AIX, Storage, System Admin↑ Identifying a Disk Bottleneck Using filemon
This blog will display the steps required to identify an IO problem in the storage area network and/or disk arrays on AIX.
Note: Do not execute filemon with AIX 6.1 Technology Level 6 Service Pack 1 if WebSphere MQ is running. WebSphere MQ will abnormally terminate with this AIX release.
Running filemon: As a rule of thumb, a write to a cached fiber attached disk array should average less than 2.5 ms and a read from a cached fiber attached disk array should average less than 15 ms. To confirm the responsiveness of the storage area network and disk array, filemon can be utilized. The following example will collect statistics for a 90 second interval.
# filemon -PT 268435184 -O pv,detailed -o /tmp/filemon.rpt;sleep 90;trcstop Run trcstop command to signal end of trace.

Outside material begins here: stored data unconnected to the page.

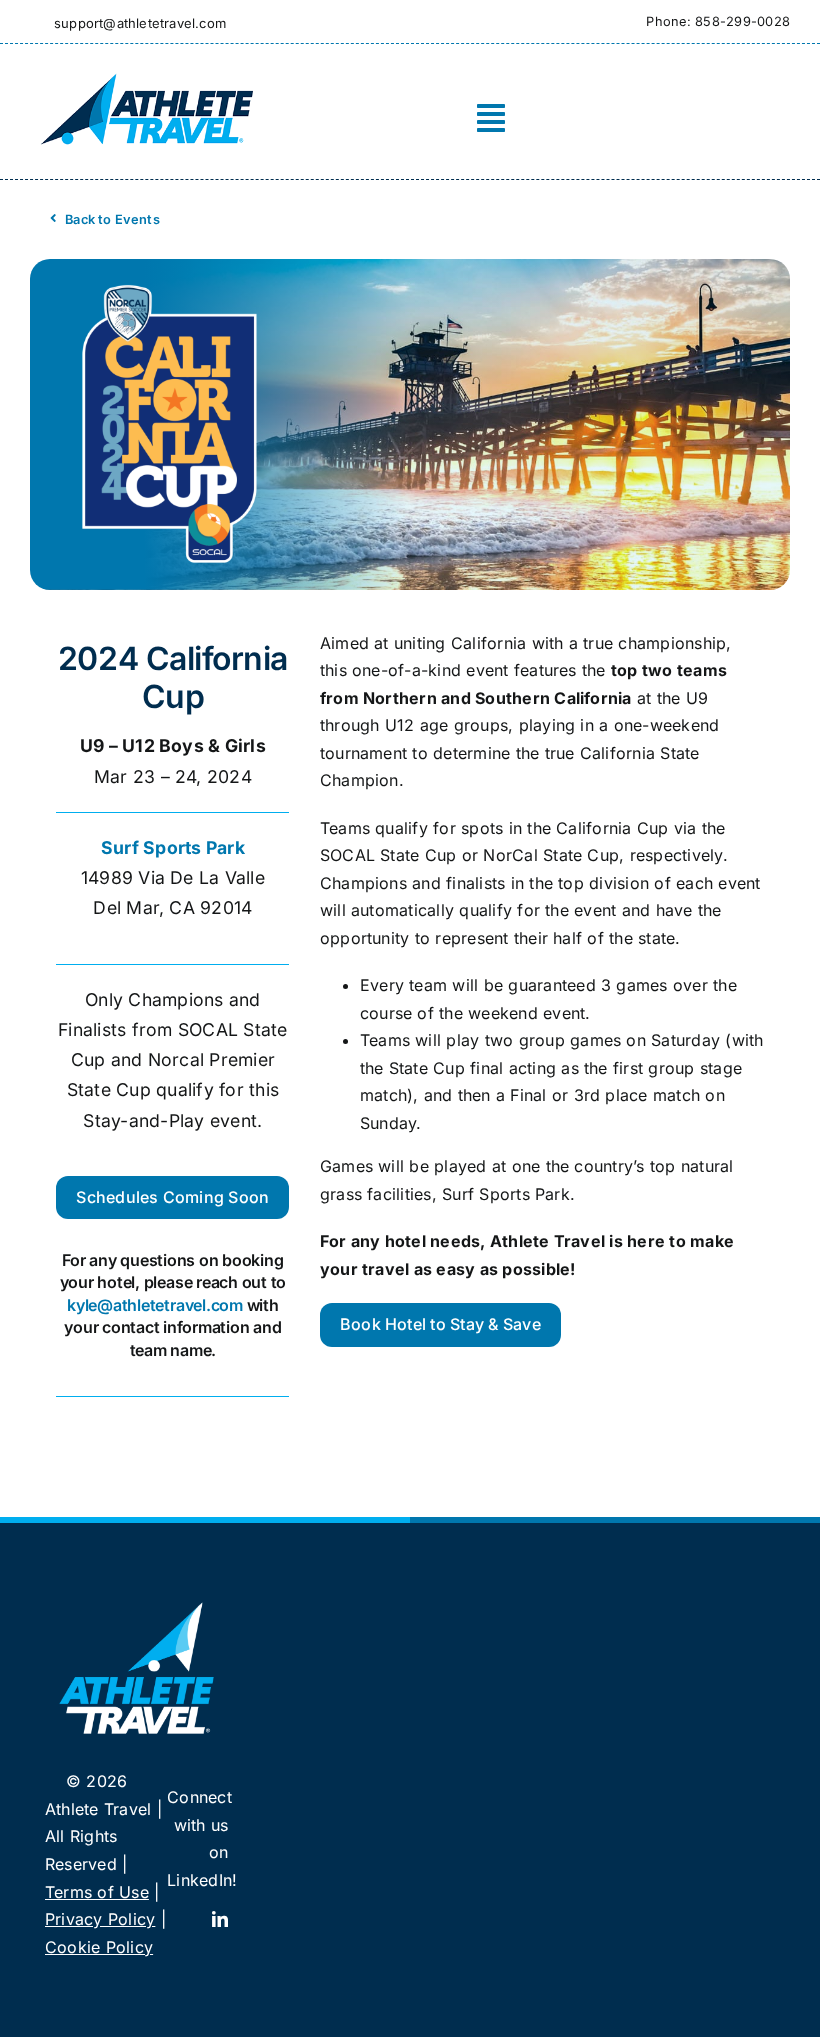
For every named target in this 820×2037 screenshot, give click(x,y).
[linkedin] (220, 1919)
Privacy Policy (100, 1919)
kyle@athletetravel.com (155, 1305)
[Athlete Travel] (146, 72)
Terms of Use (97, 1892)
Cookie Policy (99, 1947)
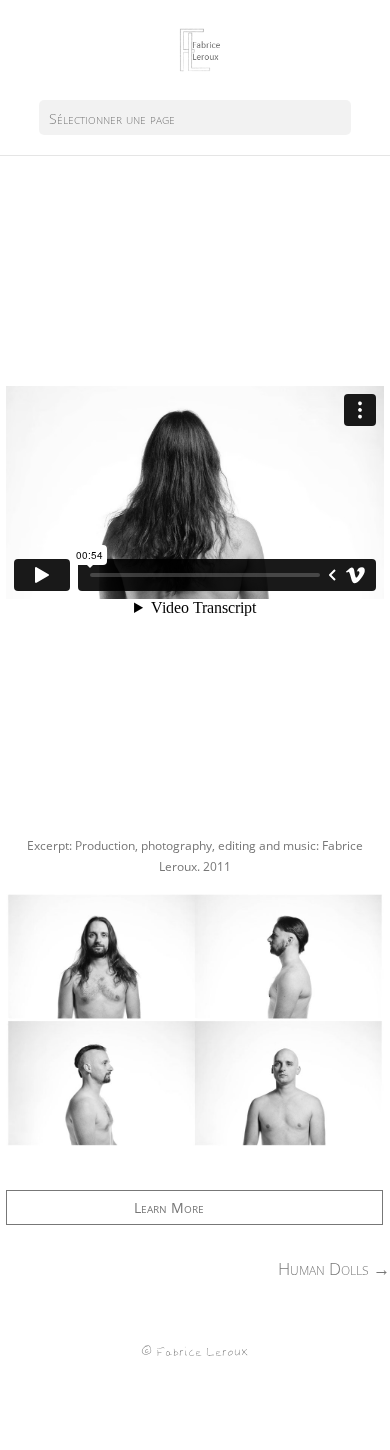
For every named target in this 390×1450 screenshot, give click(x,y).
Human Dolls (334, 1268)
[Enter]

Tue Sep 15 13:42:12 2015 System: AIX 6.1 Node: hostname Machine: 0000868CF300 [filemon: Reporting started] # [filemon: Reporting completed] [filemon: 90.027 secs in measured interval]

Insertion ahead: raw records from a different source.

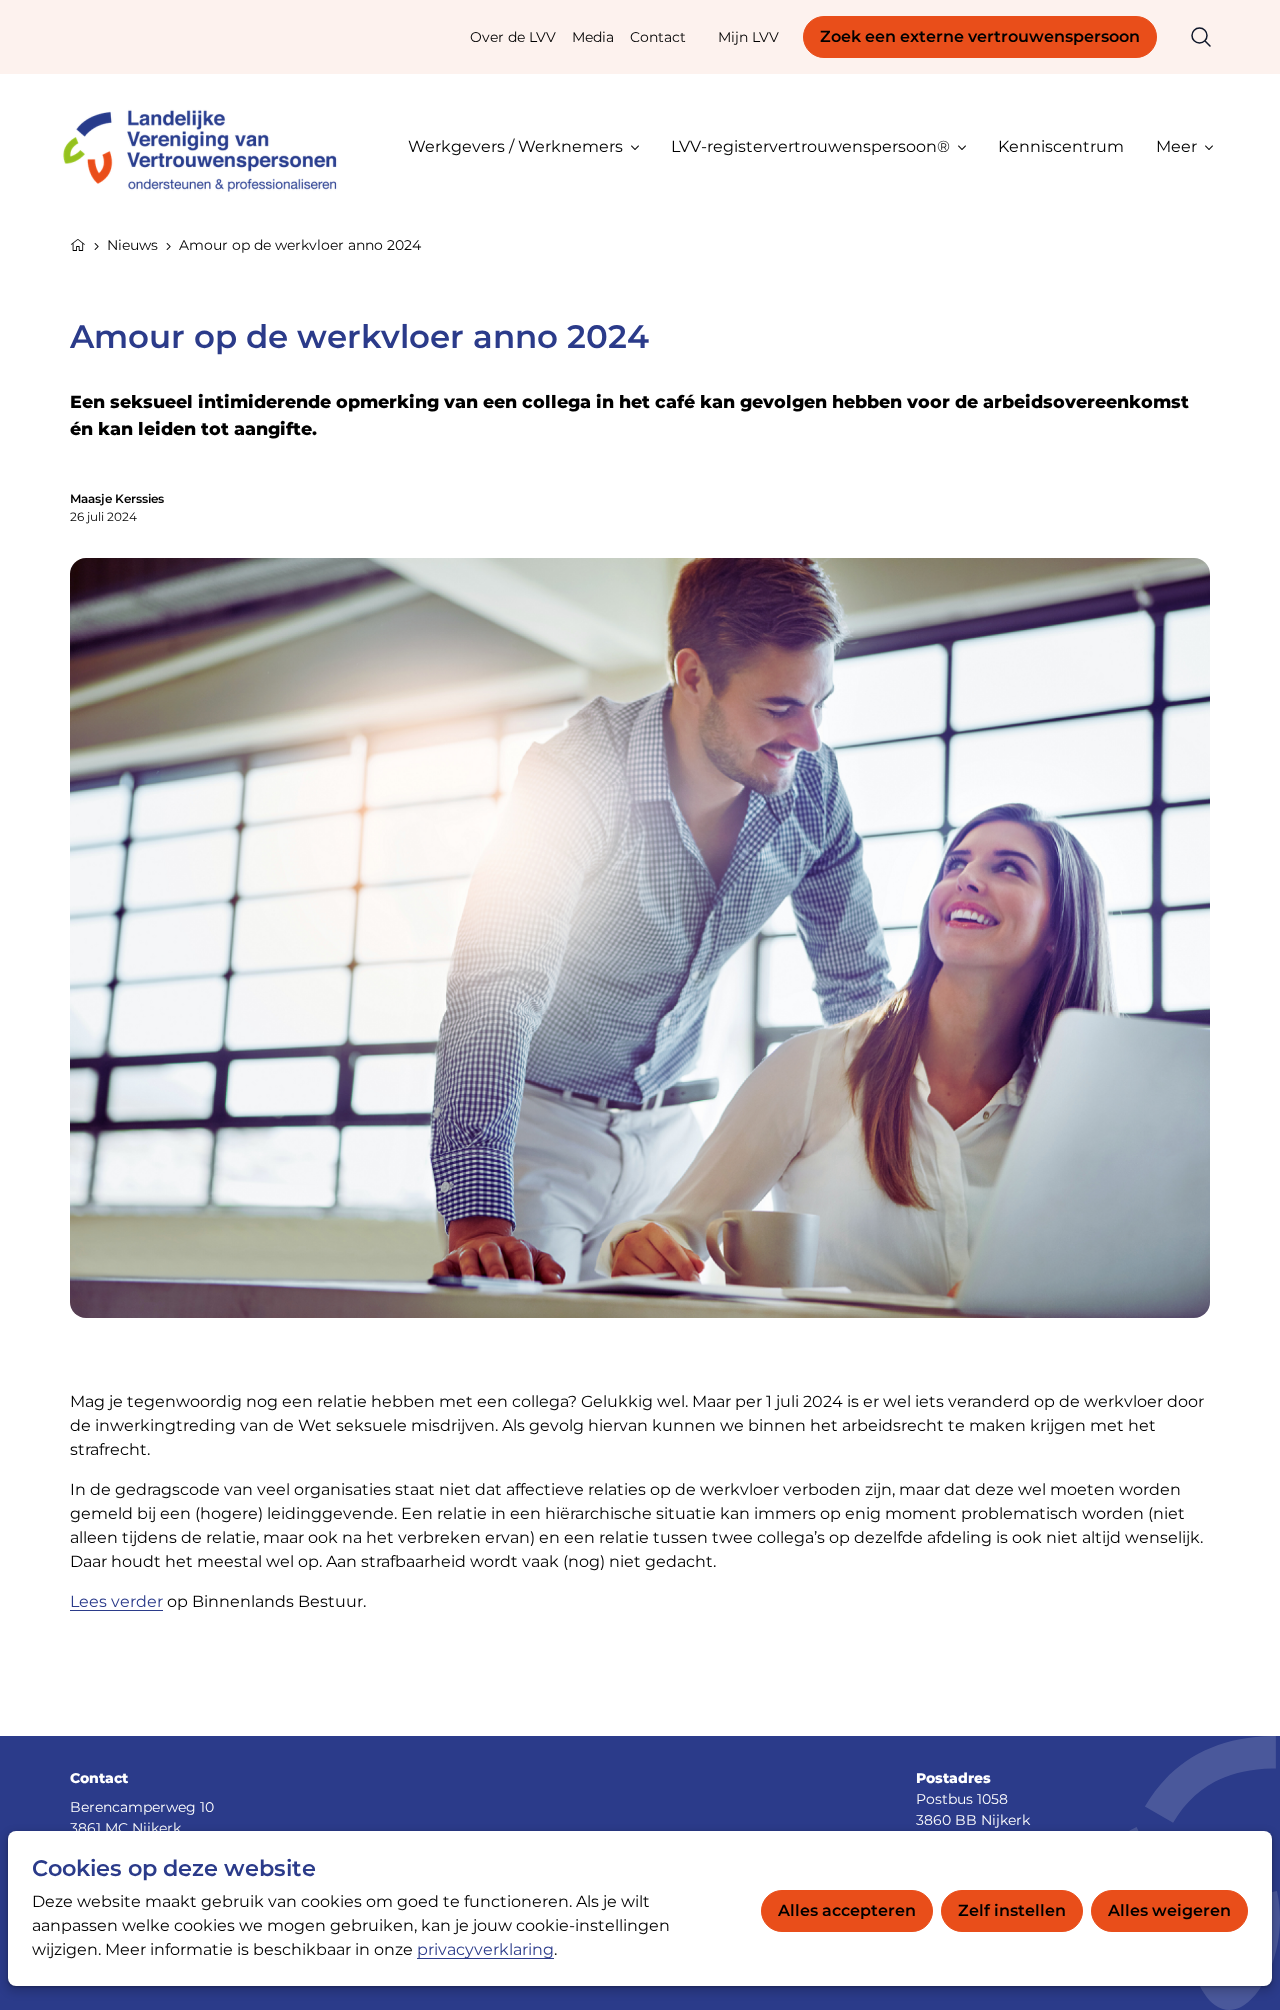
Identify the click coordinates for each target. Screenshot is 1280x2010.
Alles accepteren (847, 1910)
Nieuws (132, 245)
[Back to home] (209, 146)
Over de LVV (513, 37)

Then, review the generated report (/tmp/filemon.rpt).
# more /tmp/filemon.rpt . . . ------------------------------------------------------------------------ Detailed Physical Volume Stats (512 byte blocks) ------------------------------------------------------------------------ VOLUME: /dev/hdisk11 description: XP MPIO Disk P9500 (Fibre) reads: 437296 (0 errs) read sizes (blks): avg 8.0 min 8 max 8 sdev 0.0 read times (msec): avg 11.111 min 0.122 max 75.429 sdev 0.347 read sequences: 1 read seq. lengths: avg 3498368.0 min 3498368 max 3498368 sdev 0.0 seeks: 1 (0.0%) seek dist (blks): init 3067240 seek dist (%tot blks):init 4.87525 time to next req(msec): avg 0.206 min 0.018 max 461.074 sdev 1.736 throughput: 19429.5 KB/sec utilization: 0.77 VOLUME: /dev/hdisk12 description: XP MPIO Disk P9500 (Fibre) writes: 434036 (0 errs) write sizes (blks): avg 8.1 min 8 max 56 sdev 1.4 write times (msec): avg 2.222 min 0.159 max 79.639 sdev 0.915 write sequences: 1 write seq. lengths: avg 3498344.0 min 3498344 max 3498344 sdev 0.0 seeks: 1 (0.0%) seek dist (blks): init 3067216 seek dist (%tot blks):init 4.87521 time to next req(msec): avg 0.206 min 0.005 max 536.330 sdev 1.875 throughput: 19429.3 KB/sec utilization: 0.72 . . .
In the above report, hdisk11 was the busiest disk on the system during the 90 second sample. The reads from hdisk11 averaged 11.111 ms. Since this is less than 15 ms, the storage area network and disk array were performing within scope for reads.
Also, hdisk12 was the second busiest disk on the system during the 90 second sample. The writes to hdisk12 averaged 2.222 ms. Since this is less than 2.5 ms, the storage area network and disk array were performing within scope for writes.
Other methods to measure similar information:
You can use the topas command using the -D option to get an overview of the most busiest disks on the system:
# topas -D
In the output, columns ART and AWT provide similar information. ART stands for the average time to receive a response from the hosting server for the read request sent. And AWT stands for the average time to receive a response from the hosting server for the write request sent.
You can also use the iostat command, using the -D (for drive utilization) and -l (for long listing mode) options:
# iostat -Dl 60
This will provide an overview over a 60 second period of your disks. The "avg serv" column under the read and write sections will provide you average service times for reads and writes for each disk.
An occasional peak value recorded on a system, doesn't immediately mean there is a disk bottleneck on the system. It requires longer periods of monitoring to determine if a certain disk is indeed a bottleneck for your system.